Wat is de narcisfamilie?
De narcisfamilie (Amaryllidaceae) omvat ongeveer 89 geslachten met meer dan 1500 soorten. Ze omvat populaire sierplanten zoals de belladonnalelia (Amaryllis belladonna), de soorten van het geslacht Hippeastrum die bekend staan als amaryllis, de clivia (Clivia), sneeuwklokjes (Galanthus) en narcissen (Narcissus).
Overigens zijn alle hierboven genoemde planten in meer of mindere mate giftig.
De familie bevat echter ook eetbare planten.
Sommige soorten van het geslacht Allium worden gebruikt in de keuken, zoals prei, ui, knoflook of daslook.

Planten uit de narcisfamilie komen bijna overal ter wereld voor. Ze komen van nature voor, worden in het wild gekweekt of zijn gecultiveerde nuttige planten. Inheems in Nederland en Centraal-Europa zijn bijvoorbeeld de zomerklokjes, sommige sneeuwklokjes en de daslook.

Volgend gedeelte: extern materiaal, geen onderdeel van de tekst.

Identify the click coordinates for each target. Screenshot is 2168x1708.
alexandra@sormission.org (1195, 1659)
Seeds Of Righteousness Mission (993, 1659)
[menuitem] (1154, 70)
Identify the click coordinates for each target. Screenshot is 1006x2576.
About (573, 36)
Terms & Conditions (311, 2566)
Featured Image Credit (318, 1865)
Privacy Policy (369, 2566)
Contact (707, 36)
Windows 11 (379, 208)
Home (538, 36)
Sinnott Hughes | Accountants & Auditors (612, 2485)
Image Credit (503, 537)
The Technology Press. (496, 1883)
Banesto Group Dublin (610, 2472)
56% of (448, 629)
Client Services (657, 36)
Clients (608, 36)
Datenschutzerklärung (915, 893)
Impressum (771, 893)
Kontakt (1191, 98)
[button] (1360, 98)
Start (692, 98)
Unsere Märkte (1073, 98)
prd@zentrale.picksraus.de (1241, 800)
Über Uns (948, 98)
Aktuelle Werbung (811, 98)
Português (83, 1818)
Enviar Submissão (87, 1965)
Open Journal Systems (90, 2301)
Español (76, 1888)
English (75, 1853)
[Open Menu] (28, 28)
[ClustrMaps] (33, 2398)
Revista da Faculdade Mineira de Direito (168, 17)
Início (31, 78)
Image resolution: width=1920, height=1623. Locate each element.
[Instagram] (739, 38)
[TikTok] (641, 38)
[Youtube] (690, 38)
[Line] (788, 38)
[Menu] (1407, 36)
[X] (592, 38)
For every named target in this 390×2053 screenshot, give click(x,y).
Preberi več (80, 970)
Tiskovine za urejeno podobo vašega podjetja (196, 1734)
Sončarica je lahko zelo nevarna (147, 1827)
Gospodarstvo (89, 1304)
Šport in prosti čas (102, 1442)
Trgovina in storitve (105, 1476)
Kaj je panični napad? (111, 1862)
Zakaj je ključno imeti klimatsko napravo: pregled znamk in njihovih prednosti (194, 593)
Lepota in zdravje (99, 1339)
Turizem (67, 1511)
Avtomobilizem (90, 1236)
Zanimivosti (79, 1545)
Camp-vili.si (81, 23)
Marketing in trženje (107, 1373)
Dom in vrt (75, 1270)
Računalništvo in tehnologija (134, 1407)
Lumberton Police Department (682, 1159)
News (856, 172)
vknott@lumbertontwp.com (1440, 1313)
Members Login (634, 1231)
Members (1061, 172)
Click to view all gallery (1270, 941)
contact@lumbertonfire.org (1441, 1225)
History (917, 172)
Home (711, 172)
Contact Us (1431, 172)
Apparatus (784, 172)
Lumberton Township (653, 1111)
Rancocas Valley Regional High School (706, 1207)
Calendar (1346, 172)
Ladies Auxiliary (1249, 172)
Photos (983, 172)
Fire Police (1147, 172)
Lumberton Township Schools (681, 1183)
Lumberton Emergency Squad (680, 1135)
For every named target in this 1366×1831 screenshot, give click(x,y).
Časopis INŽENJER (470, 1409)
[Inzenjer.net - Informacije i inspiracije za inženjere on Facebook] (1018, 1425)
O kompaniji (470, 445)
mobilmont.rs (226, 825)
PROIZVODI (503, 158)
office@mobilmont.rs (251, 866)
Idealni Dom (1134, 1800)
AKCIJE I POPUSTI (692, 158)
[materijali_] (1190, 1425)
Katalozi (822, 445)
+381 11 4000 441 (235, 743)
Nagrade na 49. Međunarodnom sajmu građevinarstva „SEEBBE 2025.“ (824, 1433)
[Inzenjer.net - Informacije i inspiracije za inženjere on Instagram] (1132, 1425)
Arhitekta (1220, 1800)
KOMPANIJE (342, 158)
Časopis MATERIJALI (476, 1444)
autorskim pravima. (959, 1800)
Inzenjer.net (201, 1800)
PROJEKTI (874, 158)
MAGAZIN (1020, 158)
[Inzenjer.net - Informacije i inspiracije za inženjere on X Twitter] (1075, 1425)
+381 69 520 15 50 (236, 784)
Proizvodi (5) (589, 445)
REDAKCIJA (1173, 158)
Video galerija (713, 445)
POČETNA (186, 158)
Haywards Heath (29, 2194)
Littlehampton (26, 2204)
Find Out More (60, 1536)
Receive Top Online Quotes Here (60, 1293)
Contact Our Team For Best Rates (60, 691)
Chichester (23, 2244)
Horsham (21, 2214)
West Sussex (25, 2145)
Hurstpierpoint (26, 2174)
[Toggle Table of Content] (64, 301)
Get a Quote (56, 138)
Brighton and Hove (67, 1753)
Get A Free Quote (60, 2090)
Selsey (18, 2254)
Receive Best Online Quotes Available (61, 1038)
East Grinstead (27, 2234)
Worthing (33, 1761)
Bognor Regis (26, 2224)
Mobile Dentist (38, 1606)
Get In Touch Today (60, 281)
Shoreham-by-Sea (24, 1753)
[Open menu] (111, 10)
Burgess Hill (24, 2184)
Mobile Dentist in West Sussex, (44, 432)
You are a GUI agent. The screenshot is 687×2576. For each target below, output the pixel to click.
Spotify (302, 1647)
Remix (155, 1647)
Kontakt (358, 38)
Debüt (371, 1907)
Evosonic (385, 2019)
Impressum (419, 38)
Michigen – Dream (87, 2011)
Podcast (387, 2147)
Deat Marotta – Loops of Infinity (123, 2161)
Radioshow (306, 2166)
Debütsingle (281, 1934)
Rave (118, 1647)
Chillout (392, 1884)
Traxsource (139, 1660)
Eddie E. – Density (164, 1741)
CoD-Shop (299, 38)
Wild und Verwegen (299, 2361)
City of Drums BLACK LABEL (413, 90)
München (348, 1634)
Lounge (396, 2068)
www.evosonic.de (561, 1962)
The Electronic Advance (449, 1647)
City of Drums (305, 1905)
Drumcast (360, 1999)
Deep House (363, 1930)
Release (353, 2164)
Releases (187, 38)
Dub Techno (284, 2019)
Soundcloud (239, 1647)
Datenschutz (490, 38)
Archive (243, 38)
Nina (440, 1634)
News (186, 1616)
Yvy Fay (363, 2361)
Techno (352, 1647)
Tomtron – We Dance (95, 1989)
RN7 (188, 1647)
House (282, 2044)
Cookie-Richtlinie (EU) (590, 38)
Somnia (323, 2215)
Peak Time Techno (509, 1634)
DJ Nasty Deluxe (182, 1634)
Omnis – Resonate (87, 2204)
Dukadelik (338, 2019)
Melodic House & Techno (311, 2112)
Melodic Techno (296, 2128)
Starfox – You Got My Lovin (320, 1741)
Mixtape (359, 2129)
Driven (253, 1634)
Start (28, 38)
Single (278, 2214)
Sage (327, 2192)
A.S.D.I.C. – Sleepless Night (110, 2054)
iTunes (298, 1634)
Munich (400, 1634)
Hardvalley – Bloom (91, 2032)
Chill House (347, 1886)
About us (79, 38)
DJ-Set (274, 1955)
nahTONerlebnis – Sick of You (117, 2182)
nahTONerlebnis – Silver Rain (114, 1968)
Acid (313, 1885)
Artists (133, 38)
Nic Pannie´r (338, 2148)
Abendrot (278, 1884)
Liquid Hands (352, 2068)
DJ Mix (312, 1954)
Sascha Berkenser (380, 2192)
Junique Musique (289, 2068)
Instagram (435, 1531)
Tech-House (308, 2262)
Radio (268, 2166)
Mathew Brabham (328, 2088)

Als aanpassing aan hun habitat vormen veel soorten uit deze plantenfamilie bollen. Ze trekken zich daarin terug tijdens de hete en droge zomerweken of in de herfst en kunnen deze tijden dus goed overleven.

Zijn de soorten van de narcisfamilie giftig?
Ja en nee. De soorten uit de onderfamilies Amaryllidoideae en Agapanthoideae, dat wil zeggen de sierplanten, zijn meestal giftig.
Veel soorten uit de subfamilie lookfamilie (Allioideae) zijn daarentegen eetbaar.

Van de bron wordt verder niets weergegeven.